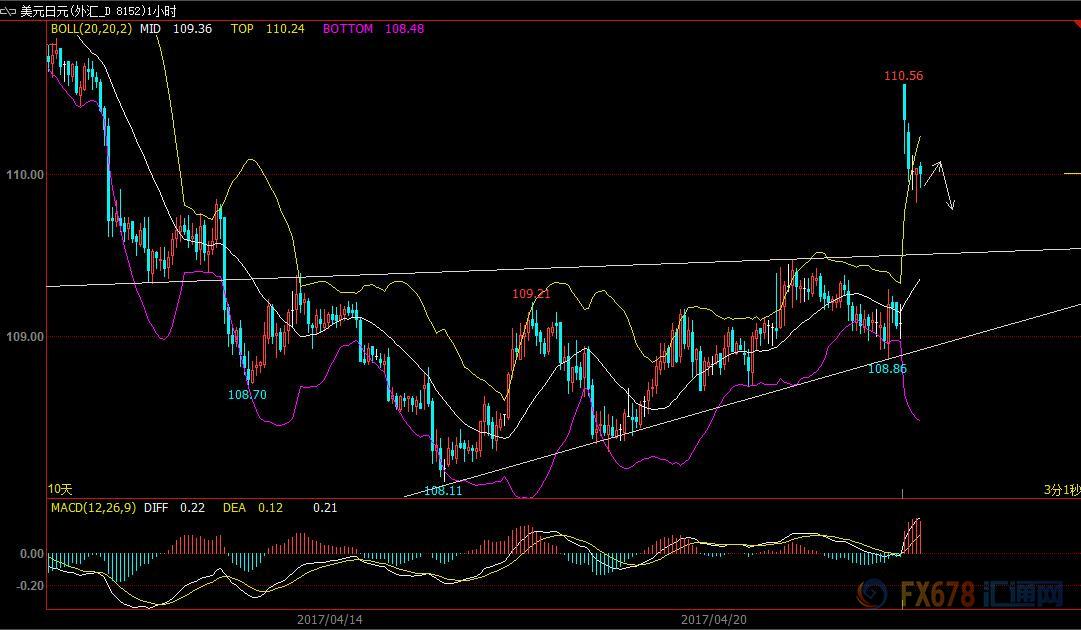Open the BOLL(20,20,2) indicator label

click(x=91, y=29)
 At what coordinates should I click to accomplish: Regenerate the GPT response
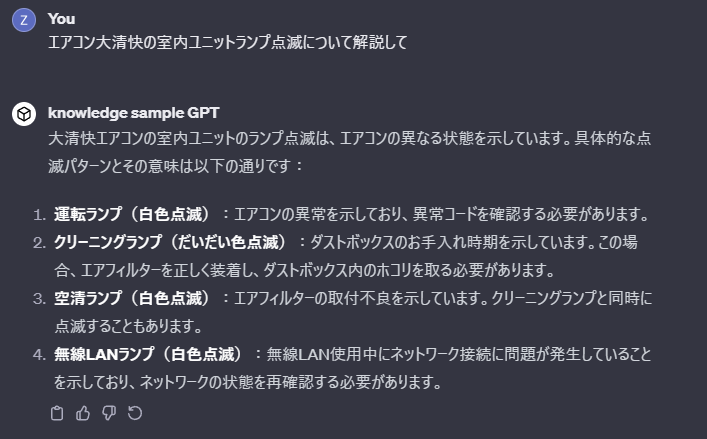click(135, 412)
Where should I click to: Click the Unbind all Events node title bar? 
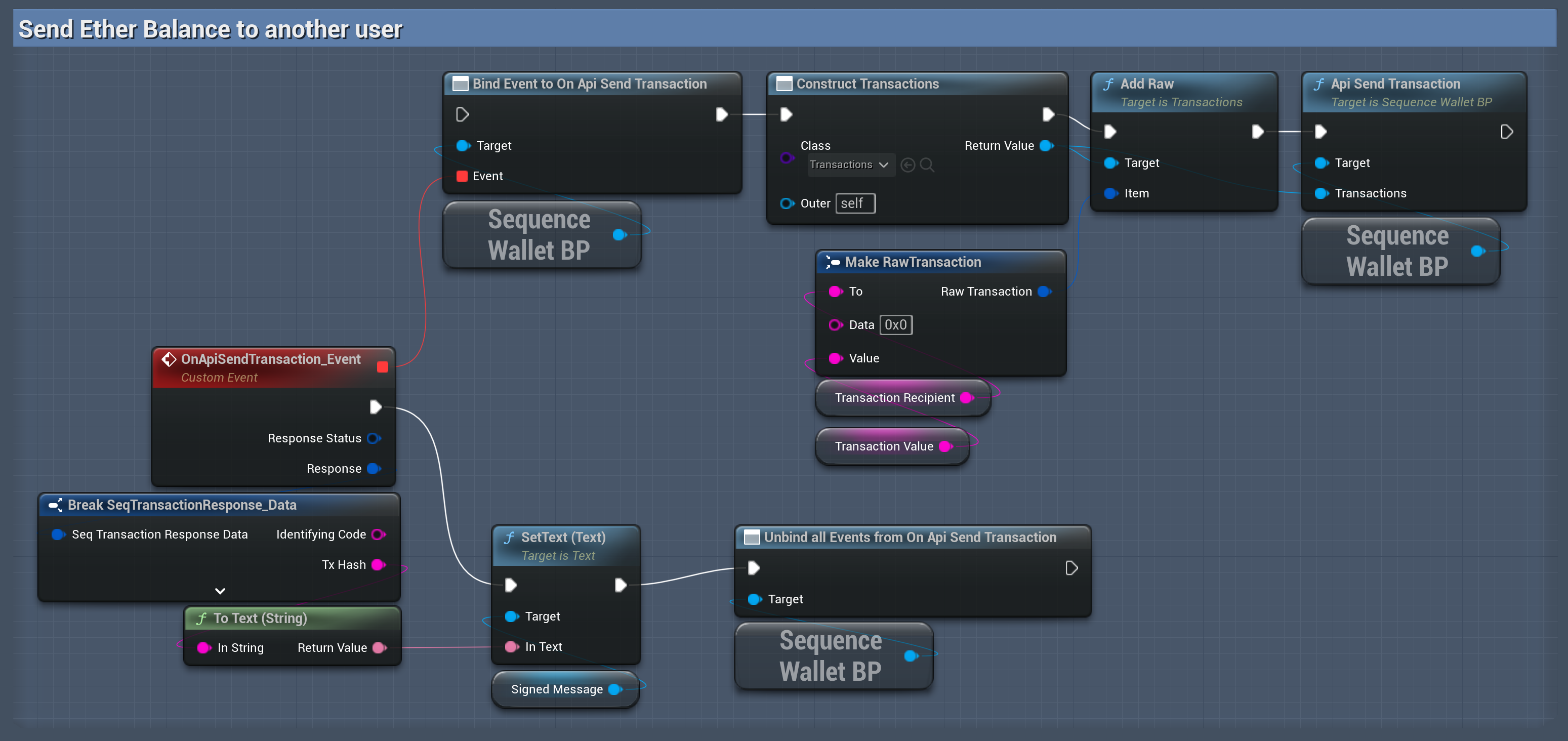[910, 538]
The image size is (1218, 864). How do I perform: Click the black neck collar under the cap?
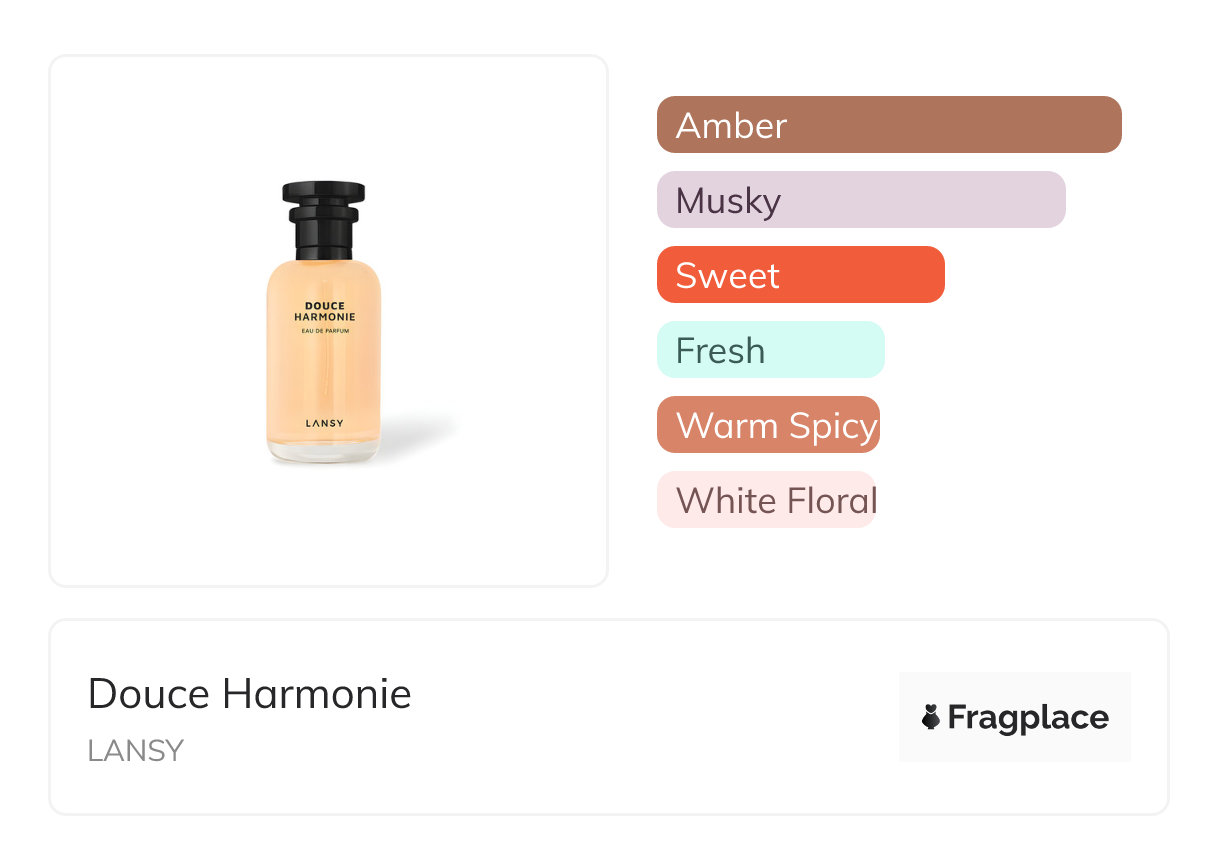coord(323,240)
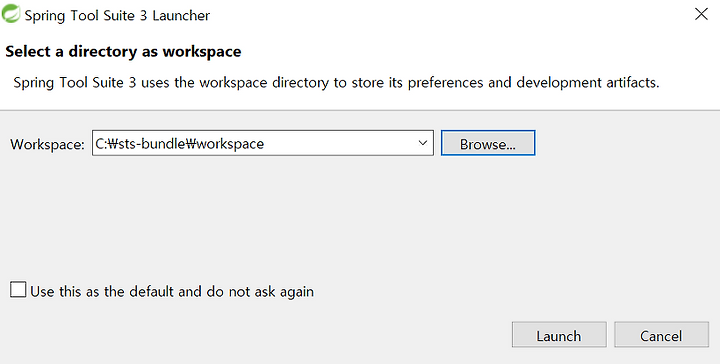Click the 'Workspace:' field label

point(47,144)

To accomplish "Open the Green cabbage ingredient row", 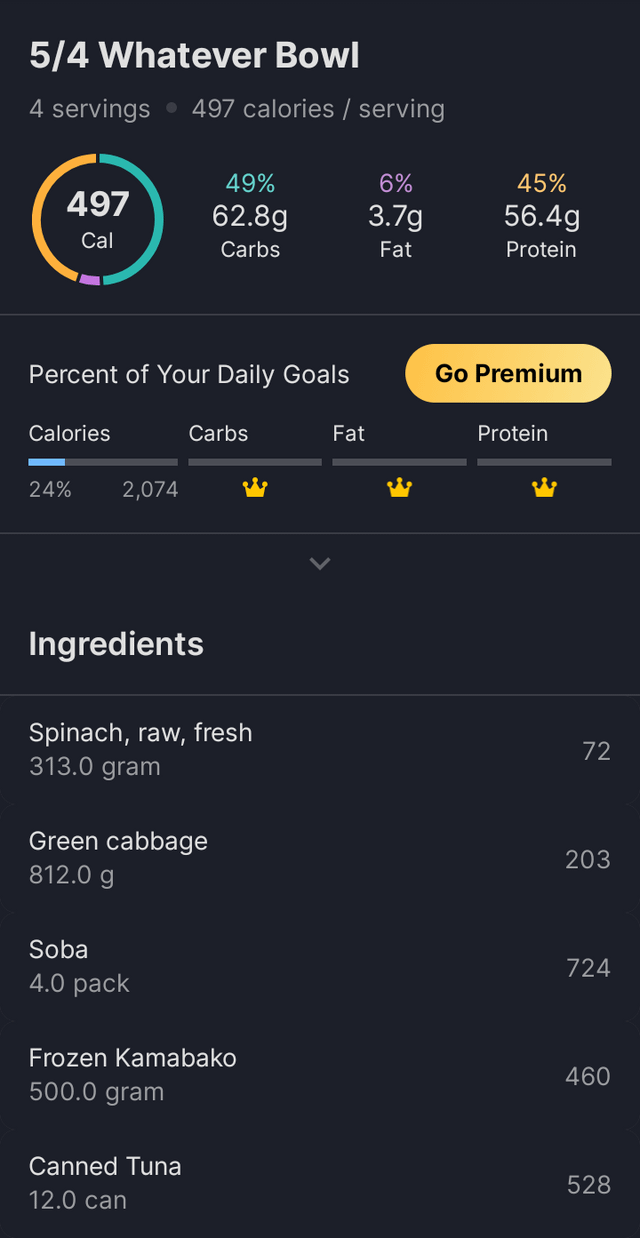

· · · · ·

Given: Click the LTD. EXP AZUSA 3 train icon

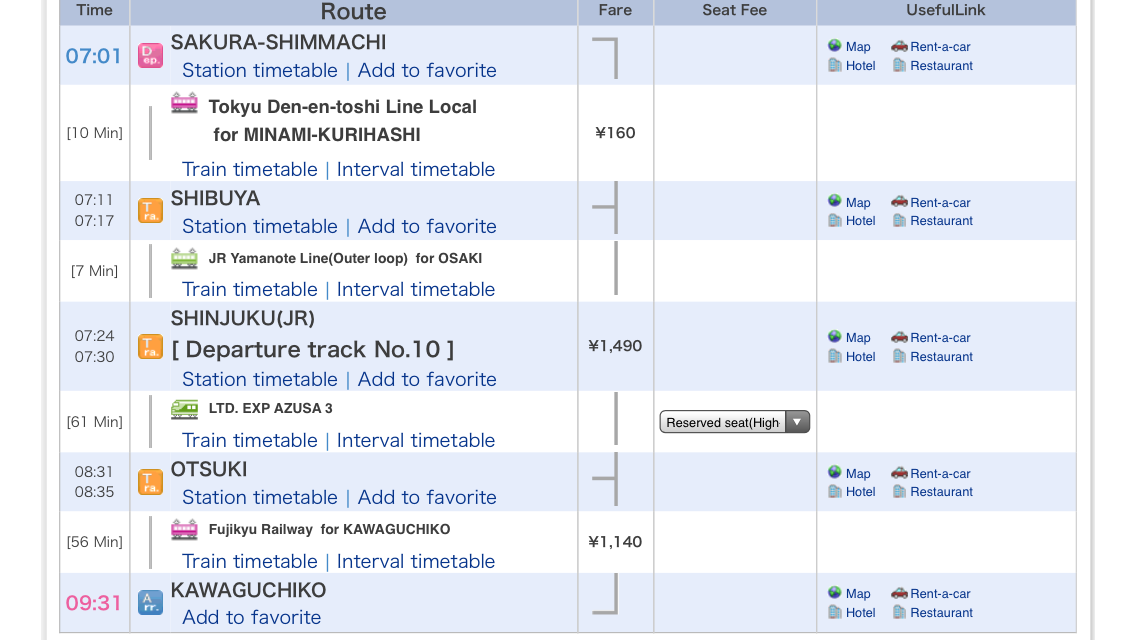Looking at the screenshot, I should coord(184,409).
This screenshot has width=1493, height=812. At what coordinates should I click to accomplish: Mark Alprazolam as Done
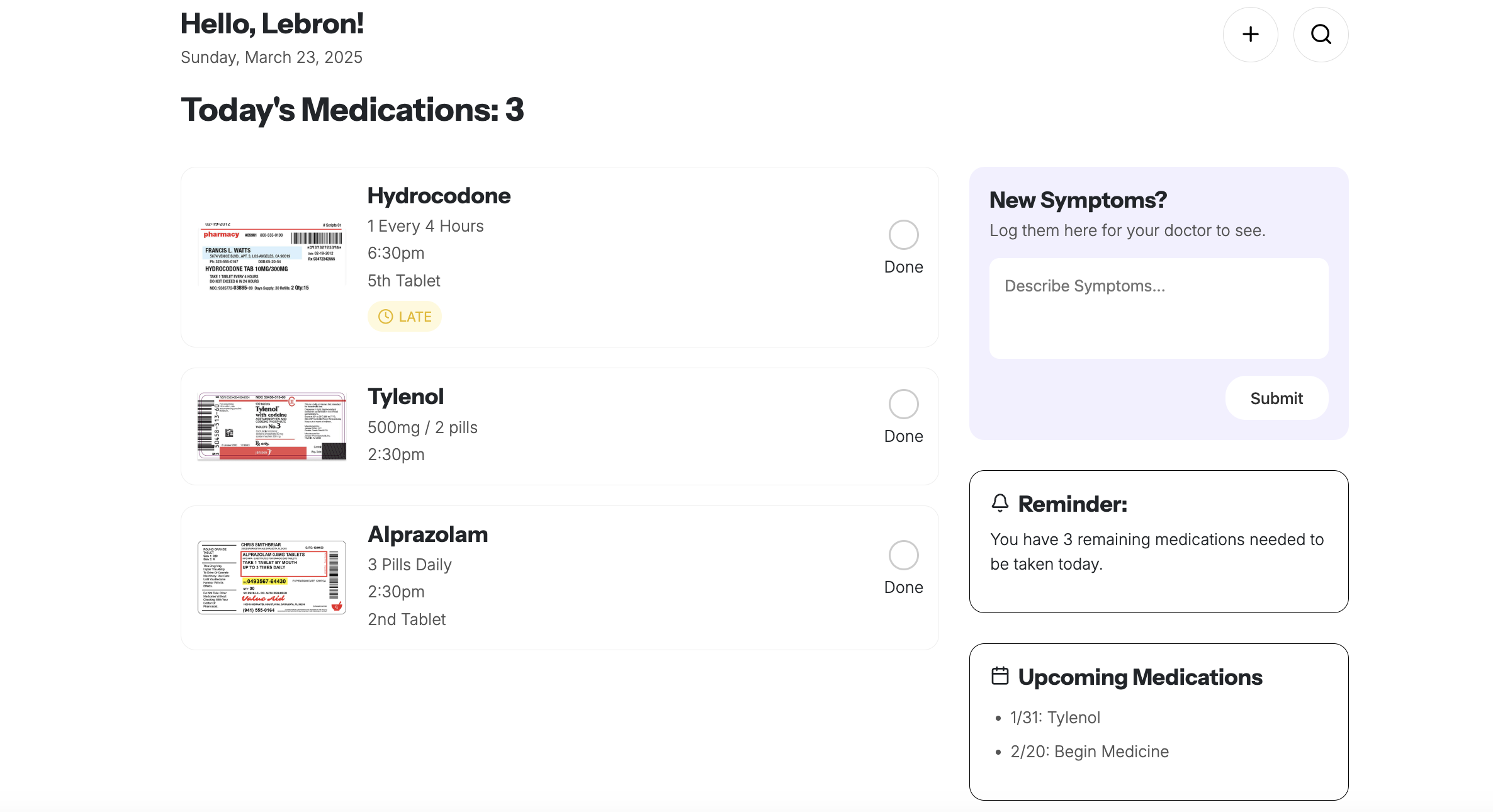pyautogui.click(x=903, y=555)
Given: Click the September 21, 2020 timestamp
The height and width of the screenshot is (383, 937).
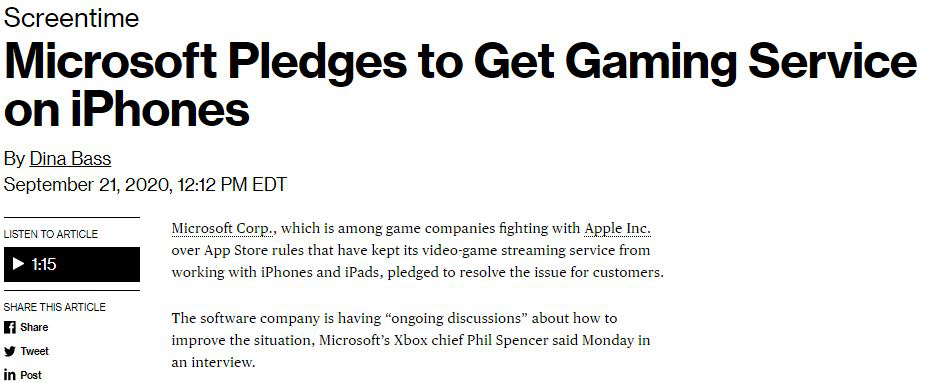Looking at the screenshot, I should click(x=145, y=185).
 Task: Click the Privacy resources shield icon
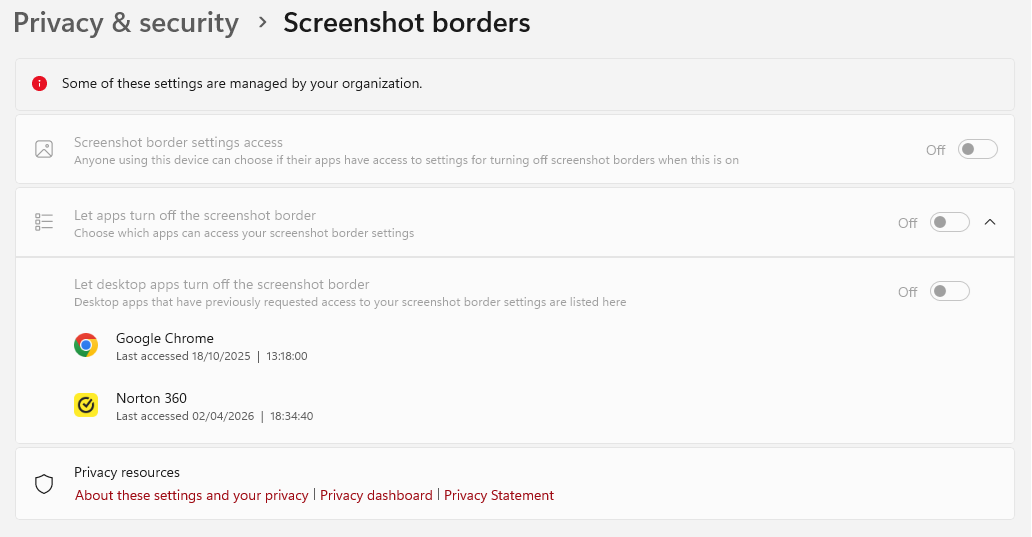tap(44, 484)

· · · · ·

» **Requirement**:
Put the data lines from the one containing "Where should I" through the one containing "the Green cabbage", both included, into a Markdown table with the columns Row and Line. Skip the blank lines and leave the pictures out.

» **Response to the exercise**:
| Row | Line |
|---|---|
| 1 | Where should I click to: Click the Unbind all Events node title bar?  |
| 2 | [910, 538] |
| 3 | The image size is (1218, 864). How do I perform: Click the black neck collar under the cap? |
| 4 | coord(323,240) |
| 5 | Click the 'Workspace:' field label |
| 6 | point(47,144) |
| 7 | To accomplish "Open the Green cabbage ingredient row",  |